A Taste of Nostalgia

Being in my parents' home, which has a full-size stove and OVEN that does not require three hours to reach usable temperature and heats my living space to over 80 degrees,  AND with access to the most beloved cookbooks in the house, I have been taking full advantage.

For the first month here I frequently stepped on the scale, and even though I have not seen it change, my pants began to get tighter.  I partly blame it on the lack of exercise we get here.  But I also acknowledge the drastic change in our diet since arriving.

At the end of our second month here, I am now afraid of the scale.

God Bless church ladies! 

My mom's contribution.  In the family, this is known as 'Grandma Davis's Marshmallow Cake'.  (That's my mother's grandmother, by the way.) This is the cake I ALWAYS requested for my birthday.  Best frosted with 7-Minute Frosting , or Betty Crocker's Fluffy White Frosting, then sprinkled with coconut. Another helpful hint, if you want to try the recipe:  let the eggs reach room temperature first.

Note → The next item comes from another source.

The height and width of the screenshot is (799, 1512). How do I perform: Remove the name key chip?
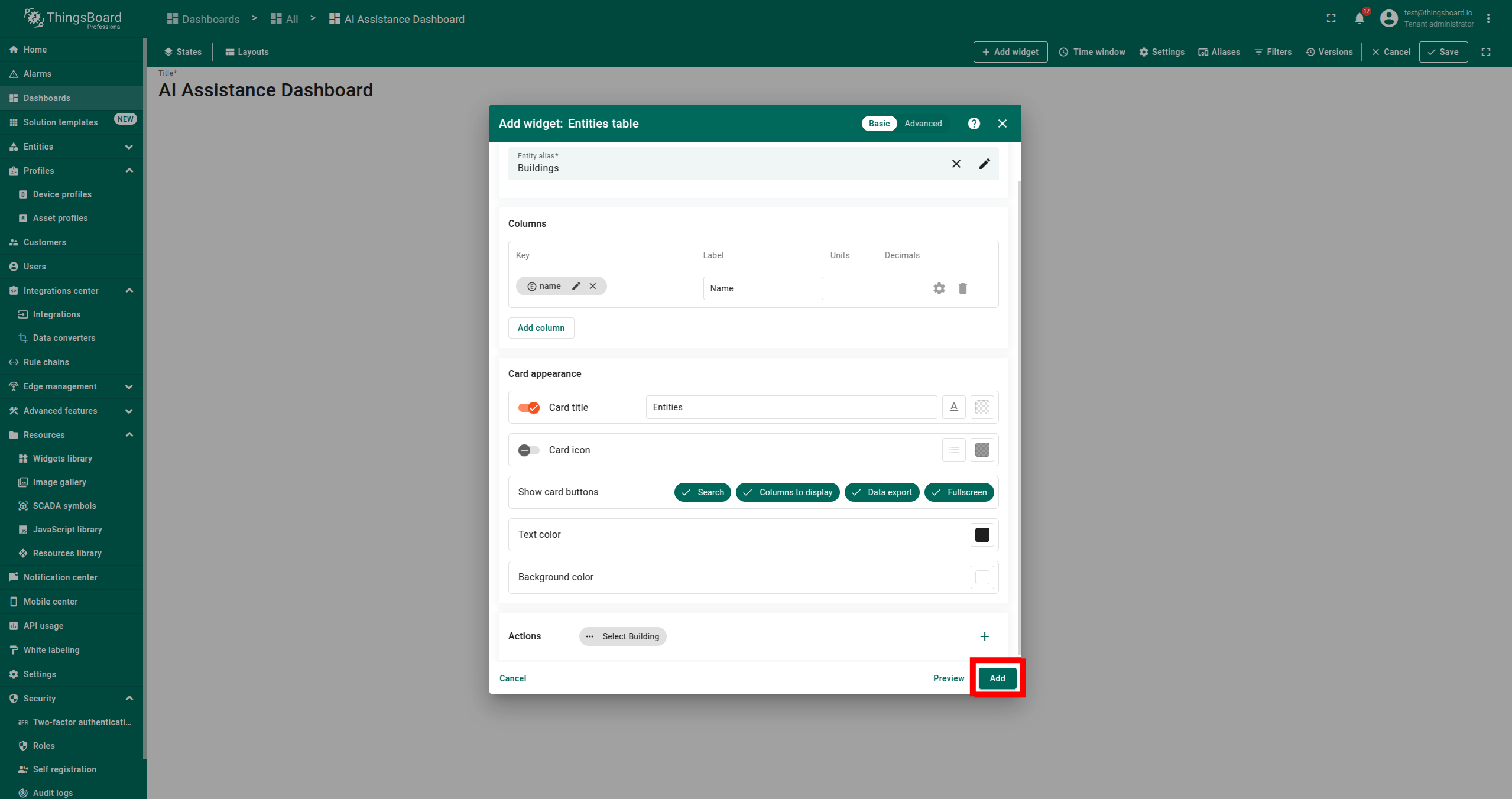pyautogui.click(x=593, y=286)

Family favorites were handwritten onto empty pages left for that purpose.  Jackpot!  Three of  my absolute favorites!  I have made all three since arriving.  Click the picture to view full size.

1 comment:

  1. Here's our family standby recipe for Christmas pudding. Mother got interviewed on CBC's Morningside one year when Peter Gzowski was doing a segment on family recipes.

    If you wish to make the pudding in which everyone delights,
    Of six pretty new-laid eggs you must take the yolks and whites.
    Beat them well up together till they thoroughly combine
    And be sure you chop the suet up particularly fine.
    Take a pound of well-stoned raisins and a pound of currants dried
    A pound of pounded sugar, and some candied peel beside.
    Beat it all up well together with a pound of wheaten flour
    And let it stand and settle for a quarter of an hour.
    Then tie the mixture in a cloth and put it in a pot
    Some people like the water cold and some prefer it hot.
    Although I do not know which of these two plans I ought to praise
    I know it ought to boil an hour for every pound it weighs.

    If I were Queen of France, or, still better, Pope of Rome,
    I would have a Christmas pudding every day I dined at home.
    All the world should have a piece, and if any did remain,
    Next morning for my breakfast, I would have it fried again.